* **Textauszug**:
▶
Shaping the Future – Wie sieht die Projektarbeit von morgen aus? (Adventreihe Teil II)

Um herauszufinden, wie die Projektarbeit von Morgen aussehen kann, lohnt es sich, einen Blick in die Vergangenheit des Projektmanagements zu werfen. Im zweiten Teil seiner Adventsreihe beschreibt Reinhard Wagner den Paradigmenwechsel im Projektmanagement und zeigt auf, worauf wir uns in Zukunft einstellen können.

Paradigmenwechsel im Projektmanagement

Mit den Veränderungen im Umfeld der Projektarbeit wurde verstärkt Ausschau nach neuen Methoden gehalten, immer wieder neue Schlagworte geprägt und teils „alter Wein in neue Schläuche“ gepackt. Jedoch ist ein „mehr des Gleichen“ in einem stark veränderten Umfeld sicherlich nicht zielführend.
◀
* **Aufgabenziel**:
Schreiben Sie aus dem Textauszug alles von „Mit den Veränderungen“ bis hinunter zu „sicherlich nicht zielführend.“ wortgetreu ab. Grundlage ist ausschließlich der Textauszug.

* **Vorliegendes Material**:
▶
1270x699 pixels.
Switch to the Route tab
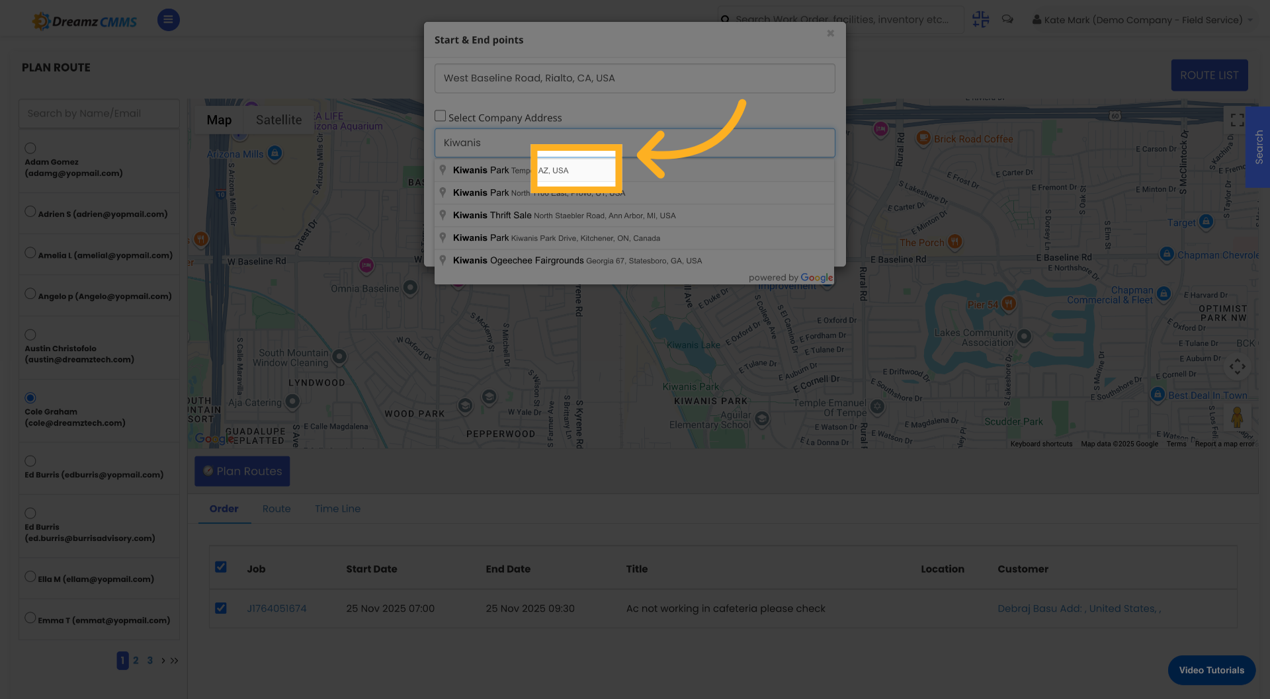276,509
◀
▶
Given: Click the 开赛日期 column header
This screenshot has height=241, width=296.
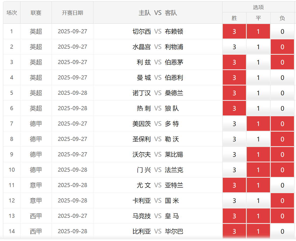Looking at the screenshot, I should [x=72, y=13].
◀
▶
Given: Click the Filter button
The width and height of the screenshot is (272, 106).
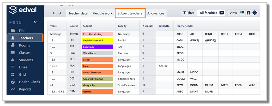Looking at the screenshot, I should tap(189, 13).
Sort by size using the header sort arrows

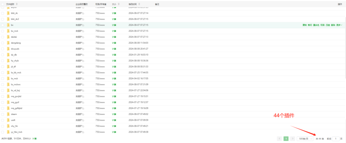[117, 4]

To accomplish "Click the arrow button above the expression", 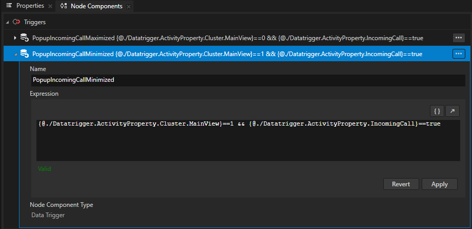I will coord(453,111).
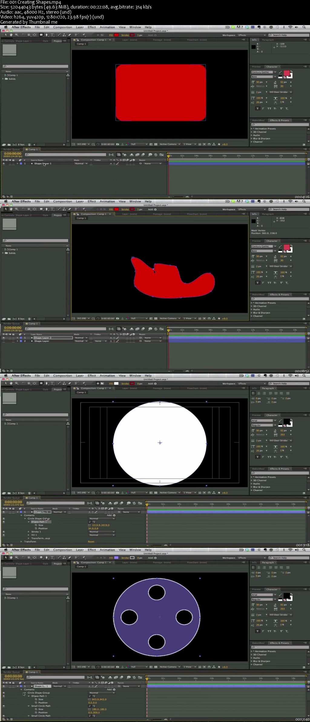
◀
* **Lösung**:
Mit den Veränderungen im Umfeld der Projektarbeit wurde verstärkt Ausschau nach neuen Methoden gehalten, immer wieder neue Schlagworte geprägt und teils „alter Wein in neue Schläuche“ gepackt. Jedoch ist ein „mehr des Gleichen“ in einem stark veränderten Umfeld sicherlich nicht zielführend.